PROBLEM 1> In the excerpt about Mavis and marriage compromise, how much does each rooftop bar cocktail cost?

======== TEXT EXCERPT

We Are Never Meeting in Real Life

But she adjusted. The morning after we got there, she’d already peed on the welcome mat by the door, eaten 90 percent of the other cat’s food, and was basking in the sunroom, chattering angrily at the birds who dared graze at the feeder hung outside the window. I sat on the couch, watching her perched on the chair she had sneezed on to mark as her own.

I was thinking that Mavis and I could maybe pioneer a new type of marriage situation, one that some relationship expert would eventually dissect in The New Yorker. Mavis could continue to hang laundry on a line and churn her own butter in rural Michigan, and I would spend the days counting down to my early death in my dark, refrigerated Chicago apartment, scowling out my peephole at neighbors who made too much noise getting their groceries off the elevator. Mavis could keep picking her own blueberries to make jam under the blazing sun and knitting socks to sell at the Christmas bazaar in the church basement, while I could bankrupt myself ordering $17 cocktails at rooftop bars and waiting four hours for a brunch table downtown. We’d meet up occasionally to talk about married stuff (uh, property taxes? which big-box retailer has the best deal on economy-size containers of soup?!) and pretend we were still interested in having sex. Sounds like a dream, right? But oh no, fam—apparently marriage involves a little thing called compromise, a concept of which I’d been previously unaware. For Mavis, this means having to wake up to a framed photo of Ice Cube on her bedroom wall, but for me, it apparently means GIVING UP EVERYTHING I EVER LOVED.

================
======== MATERIAL FOR THIS EXERCISE

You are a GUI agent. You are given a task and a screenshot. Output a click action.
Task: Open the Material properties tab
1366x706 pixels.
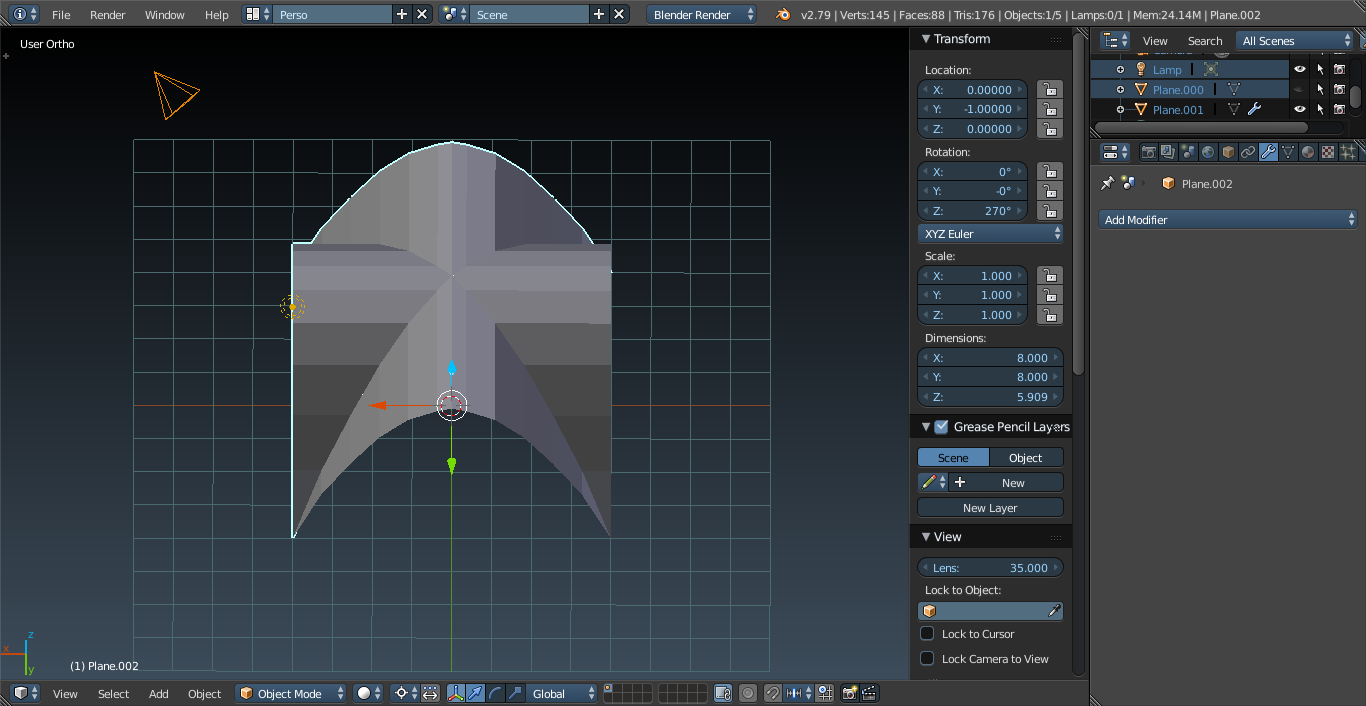pyautogui.click(x=1308, y=152)
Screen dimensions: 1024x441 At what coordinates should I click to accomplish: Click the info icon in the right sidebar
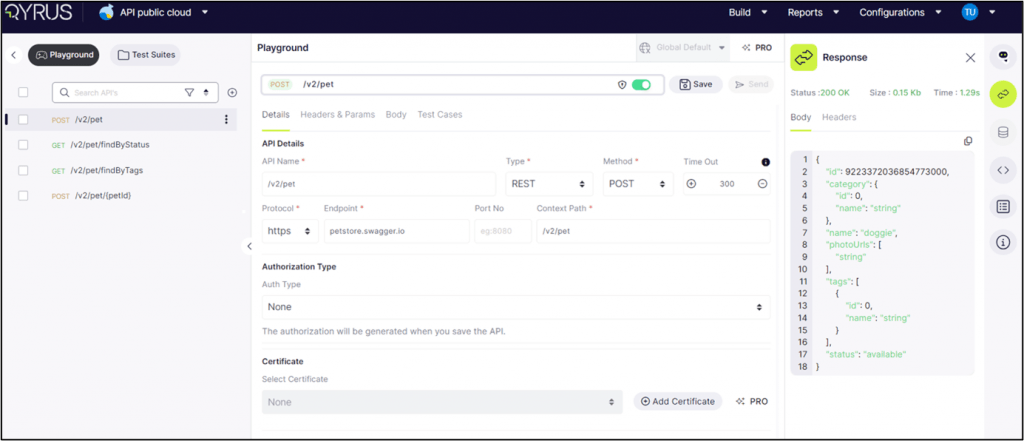pyautogui.click(x=1003, y=242)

================

PROBLEM 2> Rewrite the rows above, substituting "left sidebar" for "right sidebar" and keeping everything else the same; omit the pictures.

EXPECTED OUTPUT 1> $17.

EXPECTED OUTPUT 2>
You are a GUI agent. You are given a task and a screenshot. Output a click action.
Task: Open the Material properties tab
1366x706 pixels.
pyautogui.click(x=1308, y=152)
Screen dimensions: 1024x441 At what coordinates should I click to accomplish: Click the info icon in the left sidebar
pyautogui.click(x=1003, y=242)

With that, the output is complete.